* DIRECTION *
Extract the lines of the material from the one containing "Open Hummingbird Cricket Stadium venue name" through the one containing "click(751, 212)", inclusive, and reproduce them without any changes.

* STORED RECORDS *
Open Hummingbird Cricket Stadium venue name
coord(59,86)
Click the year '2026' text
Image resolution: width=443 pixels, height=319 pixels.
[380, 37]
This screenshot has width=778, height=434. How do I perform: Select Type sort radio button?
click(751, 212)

---

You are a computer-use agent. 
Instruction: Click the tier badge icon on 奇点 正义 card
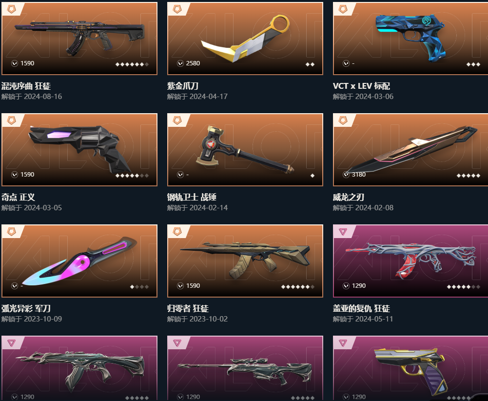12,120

* TASK OUTPUT *
Open Hummingbird Cricket Stadium venue name
coord(59,86)
Click the year '2026' text
Image resolution: width=443 pixels, height=319 pixels.
[380, 37]
This screenshot has width=778, height=434. How do I perform: Select Type sort radio button?
click(751, 212)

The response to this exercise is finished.